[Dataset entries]
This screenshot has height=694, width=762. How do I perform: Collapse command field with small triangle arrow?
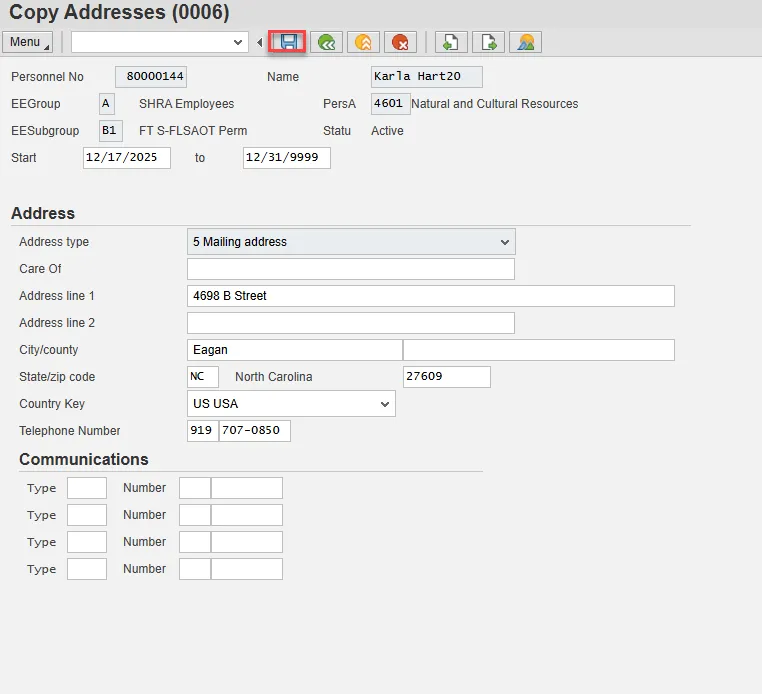click(260, 42)
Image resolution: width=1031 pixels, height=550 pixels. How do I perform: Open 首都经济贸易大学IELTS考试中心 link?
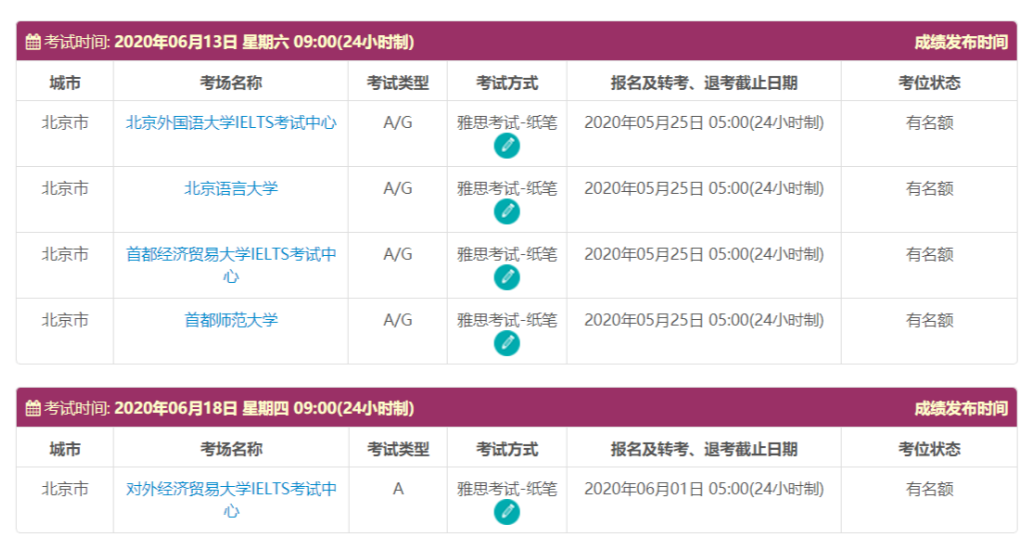pyautogui.click(x=231, y=255)
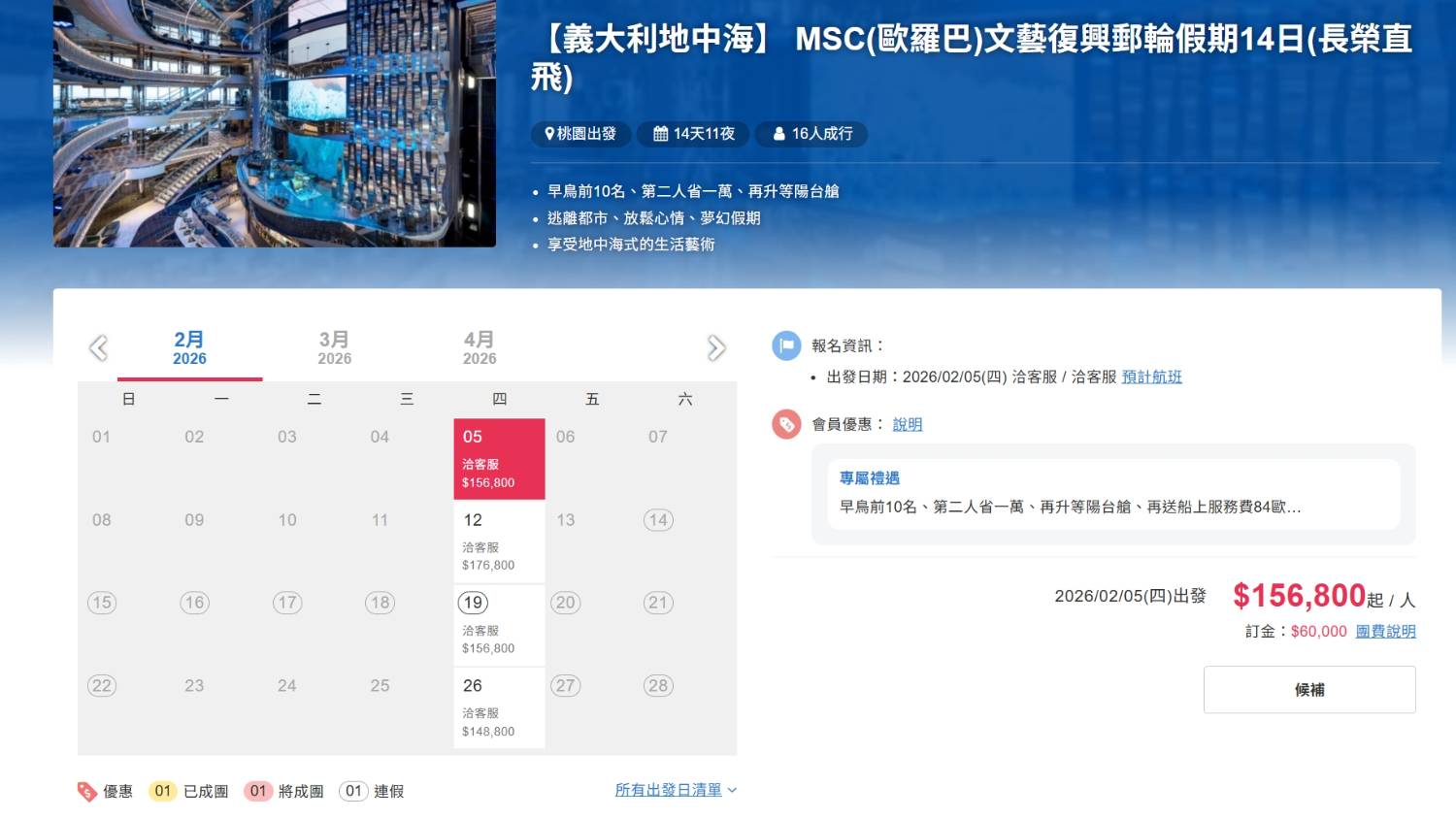
Task: Click the orange discount tag legend icon
Action: click(x=87, y=792)
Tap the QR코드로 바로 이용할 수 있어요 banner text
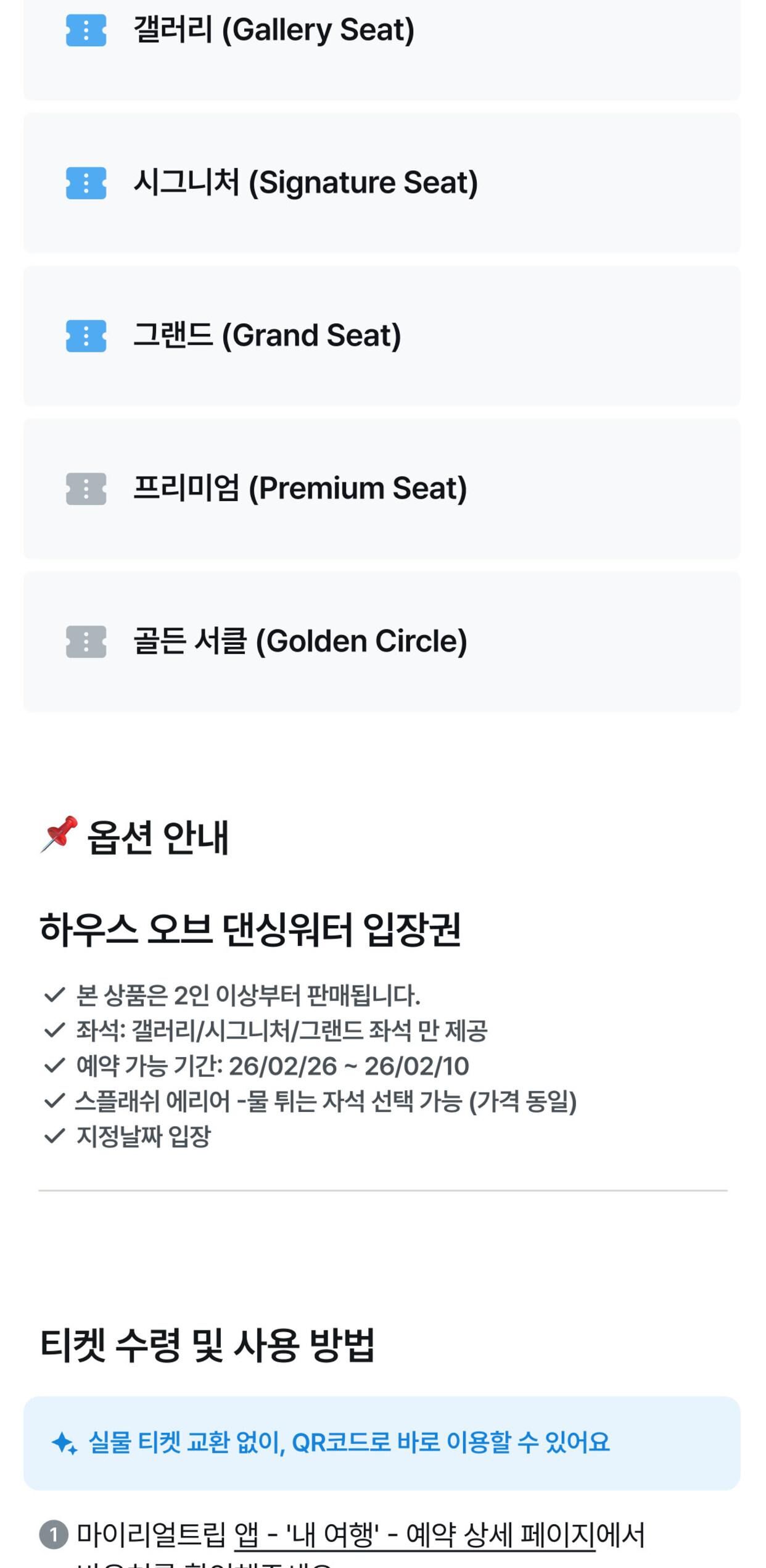The image size is (766, 1568). [349, 1443]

### [Task prompt]
Repeat the records above exactly, without pictures.

### [Your response]
This screenshot has height=694, width=762. How do I perform: Collapse command field with small triangle arrow?
click(260, 42)
Image resolution: width=1031 pixels, height=550 pixels. How do I perform: Open 首都经济贸易大学IELTS考试中心 link?
pyautogui.click(x=231, y=255)
Task: Click the orange discount tag legend icon
Action: click(x=87, y=792)
Tap the QR코드로 바로 이용할 수 있어요 banner text
The image size is (766, 1568). [349, 1443]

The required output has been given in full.